Tras la llegada en la Casa Rosada, Milei y el ministro de Economía, Luis Toto Caputo buscaron voltear la ampliación de los subsidios por medio de la ley ómnibus, pero frente a la resistencia de gobernadores y legisladores de las provincias beneficiadas debieron dar marcha atrás. En el Presupuesto 2026 intentaron avanzar con la misma modificación, pero se toparon con otro traspié en la cámara baja.
Ahora, vuelven a insistir nuevamente con la búsqueda de un respaldo del Congreso para llevar la adelante la poda de esos subsidios junto con la ratificación del decreto 266/26 que autorizó a Caputo a elevar el recargo tarifario actual del 7,5% sobre el precio del gas hasta un máximo de 11,25%.
Bajo el título de “Autosuficiencia económico-financiera del mercado eléctrico mayorista (MEM)”, el proyecto de ley también impulsa una millonaria compensación económica para las distribuidoras eléctricas que tiene como principales beneficiarias a Edenor y Edesur.
Tras no haberla podido pasar en ley del Presupuesto 2026, ahora la administración mileísta puso en marcha otra movida para reconocer los “activos regulatorios” de las distribuidoras que han acumulado por las diferencias surgidas entre los ingresos previstos en los contratos de concesión y los realmente percibidos como consecuencia de las leyes de emergencia dictadas en materia tarifaria.

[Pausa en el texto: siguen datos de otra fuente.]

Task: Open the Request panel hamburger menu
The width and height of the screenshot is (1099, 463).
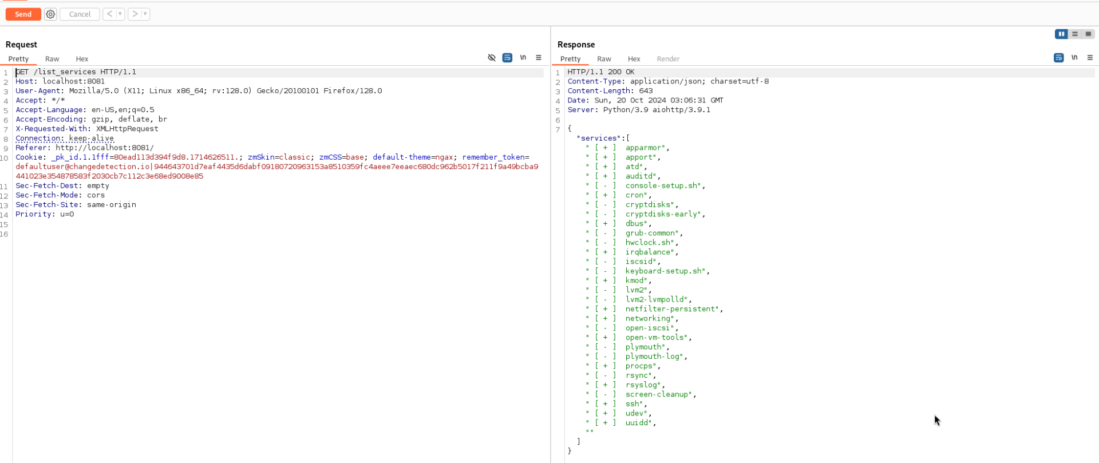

Tras la convalidación oficial de esas diferencias de ingresos, las empresas van a poder utilizar los montos a favor para cancelar las deudas y parte de la energía que les compran a Cammesa, declinando previamente cualquier reclamo judicial o administrativo relacionado con los efectos de las emergencias económicas.
Según los cálculos que manejan especialistas del sector consultados por Letra P, las sumas totales a compensar por Edenor —controlada por el trío empresarial de José Luis Manzano, Daniel Vila y Mauricio Filiberti— y Edesur, manejada por el grupo italiano Enel, superan los u$s 1.500 millones.
Esos montos incluirán la actualización de los aumentos correspondientes al valor agregado de distribución (VAD) y a los planes de obras de las renegociaciones integrales de la gestión de Mauricio Macri que quedaron paralizados a partir de 2019 más los ajustes contractuales no otorgados durante la administración de Alberto Fernández y los primeros meses del gobierno mileísta.
El esquema de compensación se extiende además a las transportistas eléctricas que podrán usar los créditos a favor para el pago de las multas y penalidades económicas que reciben por la deficiente prestación del servicio y el incumplimiento de inversiones.
Como gancho para que los gobernadores instruyan a sus legisladores a convalidar la medida, el proyecto en juego permite que las distribuidoras provinciales estatales y privadas también puedan utilizar las diferencias a favor por los aumentos de tarifas reales que no aplicaron desde la crisis económica de 2001 para cancelar deudas y atrasos pendientes con la Cammesa.
Otro punto significativo del paquete de medidas contempla una amplia autorización del Congreso para que el Ejecutivo disponga “el traslado automático” de los precios de la energía eléctrica y el gas que arroje el mercado a las tarifas finales de los usuarios.
El proyecto establece que “el objetivo de la política energética nacional consiste en restablecer y fortalecer la posibilidad de celebrar contratos de compraventa entre privados, para promover previsibilidad, estabilidad en el abastecimiento e inversiones de largo plazo. En ese sentido, se prevén cambios normativos para garantizar el traslado automático a las tarifas de los distribuidores del costo de adquisición de la energía eléctrica y del gas natural en procesos competitivos conforme la reglamentación a dictar por el Poder Ejecutivo”.
Por último, el Gobierno también busca la aprobación legislativa para prorrogar hasta el 31 de diciembre de 2045 la exención de gravámenes para los proyectos de generación eléctrica de fuentes renovables y derogar una serie de regímenes de promoción de hidrocarburos de 2013 y 2022 que fueron reemplazados y ampliados con el RIGI (Régimen de Incentivo para Grandes Inversiones).